115. The Conference recognized the valuable assistance provided by FAO to many member countries in technical aspects relating to efficient production of high quality seed. It also recognized that in order to obtain satisfactory results, such fields as plant exploration and introduction, plant breeding, supervised propagation, seed testing, certification and distribution had all to be given due consideration. The importance of adequate seed legislation in this connection was pointed out.
116. Several delegates stressed the importance of seed distribution and marketing in order to obtain maximum benefits from the efforts made in previous stages of seed production, as the ultimate objective is to provide the farmer with certified seed of suitable varieties when he needs it. FUJI consideration was also given to the necessity for measures to avoid the introduction and/or spread of new plant disease and pests when introducing foreign-bred varieties, or germ plasm from abroad.

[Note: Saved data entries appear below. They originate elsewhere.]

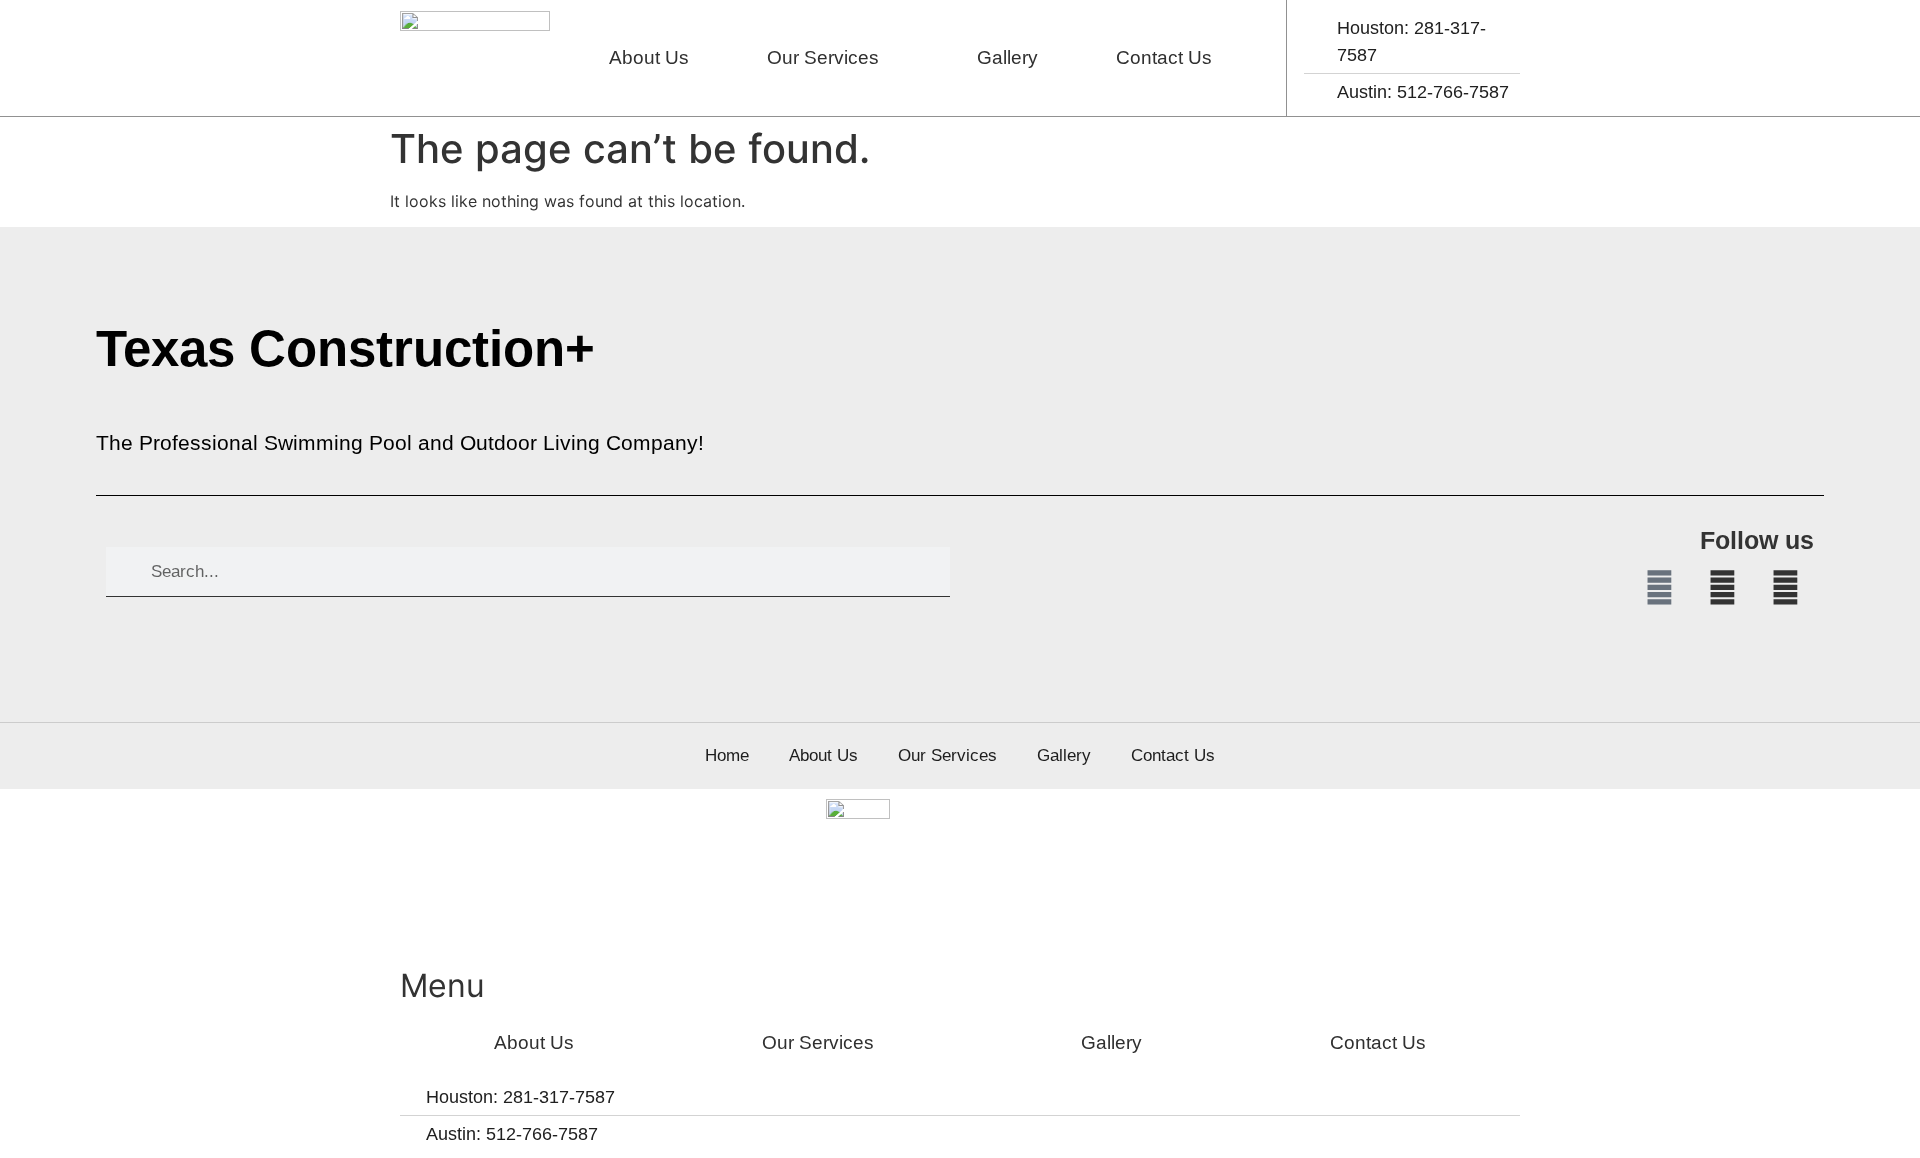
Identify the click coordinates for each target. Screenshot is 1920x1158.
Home (727, 755)
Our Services (823, 57)
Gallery (1007, 57)
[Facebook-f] (1659, 587)
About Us (649, 57)
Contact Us (1164, 57)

117. The Conference appreciated the increasing help from the seed exchange service of FAO as a link between national collection centers and countries or individuals, as well as the close collaboration with national and international agencies such as the International Seed-Testing Association, the International Crop Improvement Association, the Organization for Economic Co-operation and Development, etc. There was also appreciation of the fact that additional assistance in this field is now to be provided by the Freedom from Hunger Campaign in promoting the ideals of the World Seed Campaign.
Freedom from hunger and the universal declaration of human rights
118. The Conference also adopted the following resolution:
RESOLUTION No. 5/63
Freedom from hunger and the Universal Declaration of Human Rights
Noting that the Fifteenth Anniversary of the Universal Declaration of Human Rights falls on 10 December 1963 and is being celebrated throughout the world to mark this epoch-making event in the history of the United Nations and to keep the need for the recognition of these rights continuously before the minds of men, and
Endorsing the objectives of the Declaration which aim at promoting universal respect for and observance of human rights and fundamental freedoms,
Associates the Food and Agriculture Organization with the celebration of this Anniversary;
Draws particular attention to the Preamble which refers to freedom from want as one of those basic freedoms proclaimed as the highest aspirations of the common people;
Agrees with the World Food Congress that the " persistence of hunger and malnutrition is unacceptable morally and socially, is incompatible with the dignity of human beings and the equality of opportunity to which they are entitled, and is a threat to social and international peace; "
Places on record its conviction that a peaceful and democratic world cannot be ensured so long as hunger and malnutrition remain the scourge of millions;
Invites therefore an the governments Members of the United Nations and the specialized agencies to pursue and intensify their efforts individually and through collective action to free the peoples of the world from hunger; and
Requests the Director-General to forward this Resolution to the Secretary-General of the United Nations and to give it the fullest possible publicity.